Your goal -
Your response should be every line of the data, written out exactly.

Input -

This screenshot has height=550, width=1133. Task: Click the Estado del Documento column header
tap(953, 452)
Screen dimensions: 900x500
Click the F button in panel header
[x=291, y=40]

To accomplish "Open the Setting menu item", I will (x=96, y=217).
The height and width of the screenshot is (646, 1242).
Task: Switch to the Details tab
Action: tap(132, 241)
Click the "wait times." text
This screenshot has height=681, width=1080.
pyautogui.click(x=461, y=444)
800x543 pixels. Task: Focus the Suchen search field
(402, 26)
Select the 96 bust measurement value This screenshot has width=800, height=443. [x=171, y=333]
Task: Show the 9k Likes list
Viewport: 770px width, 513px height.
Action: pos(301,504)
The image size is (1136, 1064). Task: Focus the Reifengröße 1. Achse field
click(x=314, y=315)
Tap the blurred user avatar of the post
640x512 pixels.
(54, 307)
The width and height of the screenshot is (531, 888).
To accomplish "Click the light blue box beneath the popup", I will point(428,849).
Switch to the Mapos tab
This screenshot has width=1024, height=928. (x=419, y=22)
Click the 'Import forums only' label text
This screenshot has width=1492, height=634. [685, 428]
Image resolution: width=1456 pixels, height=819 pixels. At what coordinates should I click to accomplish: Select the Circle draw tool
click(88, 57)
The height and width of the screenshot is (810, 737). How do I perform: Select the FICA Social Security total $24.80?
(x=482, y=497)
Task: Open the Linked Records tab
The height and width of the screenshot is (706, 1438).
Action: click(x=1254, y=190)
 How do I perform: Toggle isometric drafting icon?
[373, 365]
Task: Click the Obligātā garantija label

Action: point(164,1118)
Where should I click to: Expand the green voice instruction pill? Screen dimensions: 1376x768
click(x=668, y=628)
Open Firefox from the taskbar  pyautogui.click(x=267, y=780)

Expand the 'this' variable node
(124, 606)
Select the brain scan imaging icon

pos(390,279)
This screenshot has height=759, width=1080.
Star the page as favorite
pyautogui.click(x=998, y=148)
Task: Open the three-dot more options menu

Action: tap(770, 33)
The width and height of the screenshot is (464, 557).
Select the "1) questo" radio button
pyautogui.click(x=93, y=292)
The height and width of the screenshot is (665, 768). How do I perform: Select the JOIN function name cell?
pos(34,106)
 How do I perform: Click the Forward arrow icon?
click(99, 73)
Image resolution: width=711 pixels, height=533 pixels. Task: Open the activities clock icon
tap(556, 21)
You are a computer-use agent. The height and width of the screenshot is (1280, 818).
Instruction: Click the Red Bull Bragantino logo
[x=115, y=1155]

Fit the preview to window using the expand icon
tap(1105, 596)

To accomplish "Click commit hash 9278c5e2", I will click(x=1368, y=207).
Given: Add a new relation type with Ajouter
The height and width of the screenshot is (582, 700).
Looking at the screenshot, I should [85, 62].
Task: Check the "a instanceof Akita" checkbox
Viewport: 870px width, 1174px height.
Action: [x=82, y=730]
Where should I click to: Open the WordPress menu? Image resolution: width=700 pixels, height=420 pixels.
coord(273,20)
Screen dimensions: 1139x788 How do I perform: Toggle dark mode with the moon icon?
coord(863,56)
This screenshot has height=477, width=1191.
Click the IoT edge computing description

Reply -
This screenshot has height=550, width=1133. Task: Click the Estado del Documento column header
tap(953, 452)
Screen dimensions: 900x500
Click the F button in panel header
[x=291, y=40]

To accomplish "Open the Setting menu item", I will (x=96, y=217).
The height and width of the screenshot is (646, 1242).
Task: Switch to the Details tab
Action: tap(132, 241)
Click the "wait times." text
This screenshot has height=681, width=1080.
pyautogui.click(x=461, y=444)
800x543 pixels. Task: Focus the Suchen search field
(402, 26)
Select the 96 bust measurement value This screenshot has width=800, height=443. [x=171, y=333]
Task: Show the 9k Likes list
Viewport: 770px width, 513px height.
Action: pos(301,504)
The image size is (1136, 1064). Task: Focus the Reifengröße 1. Achse field
click(x=314, y=315)
Tap the blurred user avatar of the post
640x512 pixels.
(54, 307)
The width and height of the screenshot is (531, 888).
To accomplish "Click the light blue box beneath the popup", I will point(428,849).
Switch to the Mapos tab
This screenshot has width=1024, height=928. (x=419, y=22)
Click the 'Import forums only' label text
This screenshot has width=1492, height=634. [685, 428]
Image resolution: width=1456 pixels, height=819 pixels. At what coordinates should I click to accomplish: Select the Circle draw tool
click(88, 57)
The height and width of the screenshot is (810, 737). How do I perform: Select the FICA Social Security total $24.80?
(x=482, y=497)
Task: Open the Linked Records tab
The height and width of the screenshot is (706, 1438).
Action: click(x=1254, y=190)
 How do I perform: Toggle isometric drafting icon?
[373, 365]
Task: Click the Obligātā garantija label

Action: point(164,1118)
Where should I click to: Expand the green voice instruction pill? Screen dimensions: 1376x768
click(x=668, y=628)
Open Firefox from the taskbar  pyautogui.click(x=267, y=780)

Expand the 'this' variable node
(124, 606)
Select the brain scan imaging icon

pos(390,279)
This screenshot has height=759, width=1080.
Star the page as favorite
pyautogui.click(x=998, y=148)
Task: Open the three-dot more options menu

Action: tap(770, 33)
The width and height of the screenshot is (464, 557).
Select the "1) questo" radio button
pyautogui.click(x=93, y=292)
The height and width of the screenshot is (665, 768). How do I perform: Select the JOIN function name cell?
pos(34,106)
 How do I perform: Click the Forward arrow icon?
click(99, 73)
Image resolution: width=711 pixels, height=533 pixels. Task: Open the activities clock icon
tap(556, 21)
You are a computer-use agent. The height and width of the screenshot is (1280, 818).
Instruction: Click the Red Bull Bragantino logo
[x=115, y=1155]

Fit the preview to window using the expand icon
tap(1105, 596)

To accomplish "Click commit hash 9278c5e2", I will click(x=1368, y=207).
Given: Add a new relation type with Ajouter
The height and width of the screenshot is (582, 700).
Looking at the screenshot, I should [85, 62].
Task: Check the "a instanceof Akita" checkbox
Viewport: 870px width, 1174px height.
Action: [x=82, y=730]
Where should I click to: Open the WordPress menu? Image resolution: width=700 pixels, height=420 pixels.
coord(273,20)
Screen dimensions: 1139x788 How do I perform: Toggle dark mode with the moon icon?
coord(863,56)
This screenshot has height=477, width=1191.
Click the IoT edge computing description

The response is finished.